(Stored items)
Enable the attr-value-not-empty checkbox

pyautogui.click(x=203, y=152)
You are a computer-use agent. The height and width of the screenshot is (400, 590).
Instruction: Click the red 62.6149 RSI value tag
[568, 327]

Task to complete |
Write out every entry again, keeping each line exactly the same.

Answer space |
Enable the attr-value-not-empty checkbox

pyautogui.click(x=203, y=152)
You are a computer-use agent. The height and width of the screenshot is (400, 590).
Instruction: Click the red 62.6149 RSI value tag
[568, 327]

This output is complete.